§ **TASK INPUT**:
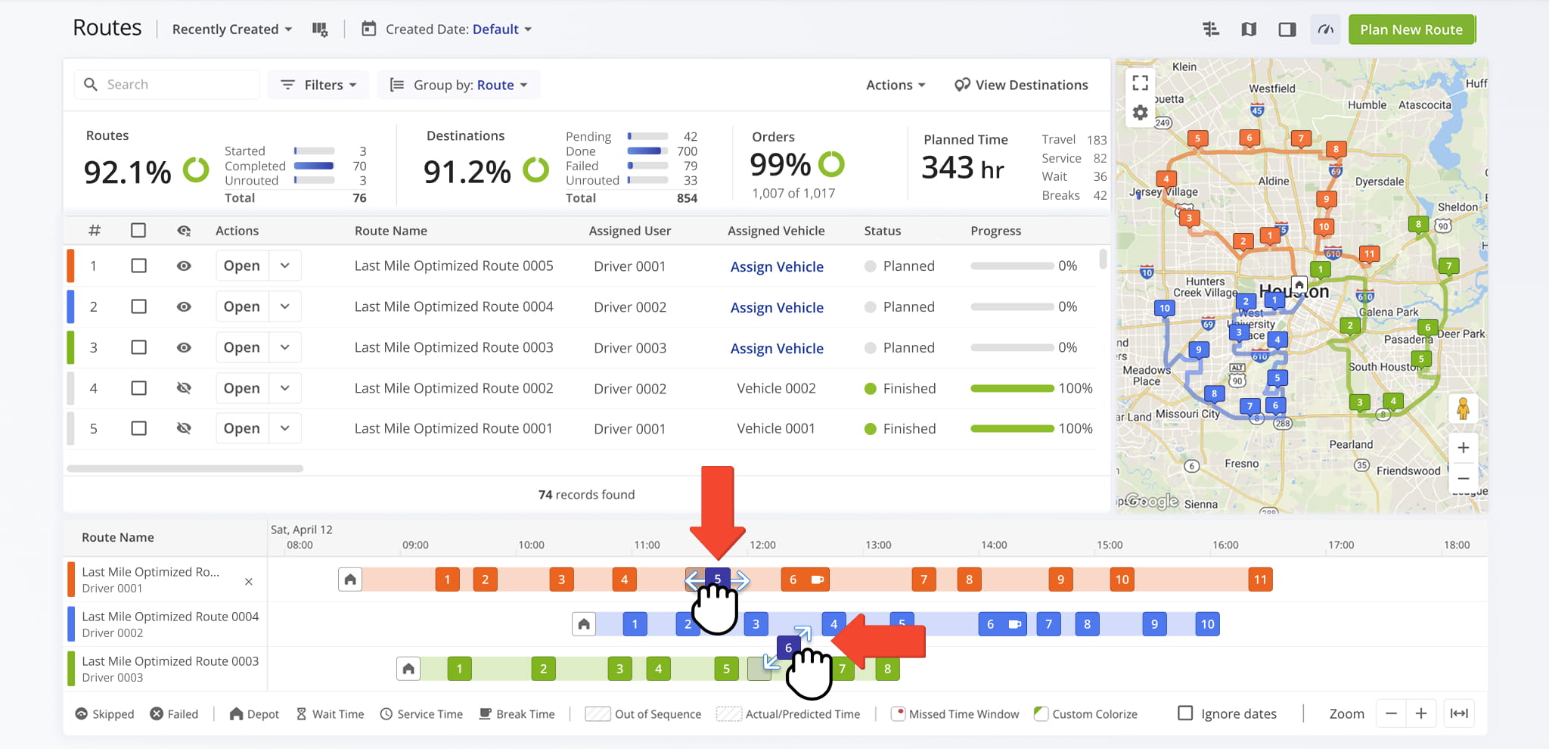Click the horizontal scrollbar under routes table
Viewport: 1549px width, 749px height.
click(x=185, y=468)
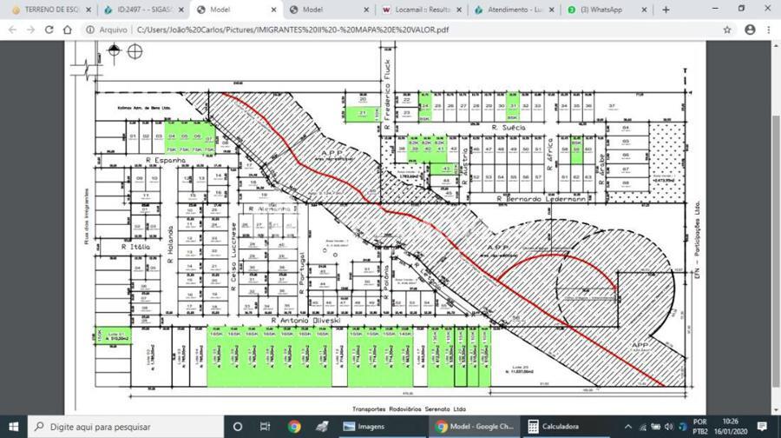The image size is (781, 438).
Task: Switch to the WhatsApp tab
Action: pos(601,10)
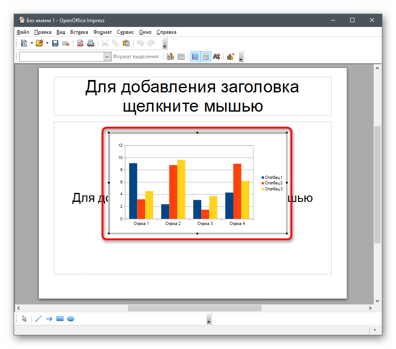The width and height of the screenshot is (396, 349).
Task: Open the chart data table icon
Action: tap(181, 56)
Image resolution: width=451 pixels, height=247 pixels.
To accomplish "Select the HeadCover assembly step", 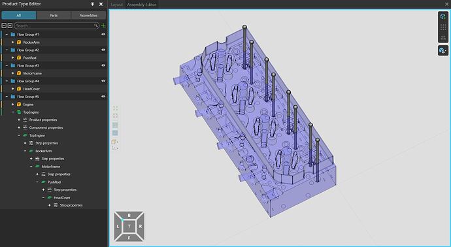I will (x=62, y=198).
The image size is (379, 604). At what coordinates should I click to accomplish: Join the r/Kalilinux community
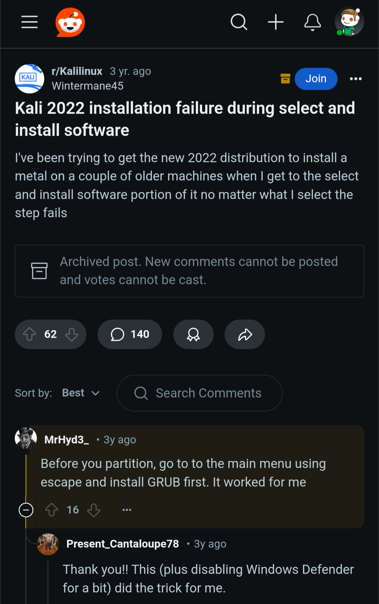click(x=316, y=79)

§ **WORK ORDER**: Pictures excluded, output exactly the line that contains "The image size is (379, 604)." and every line after it to the end of the data above.

§ **EXERCISE RESPONSE**:
The image size is (379, 604). At what coordinates should I click to accomplish: Join the r/Kalilinux community
click(x=316, y=79)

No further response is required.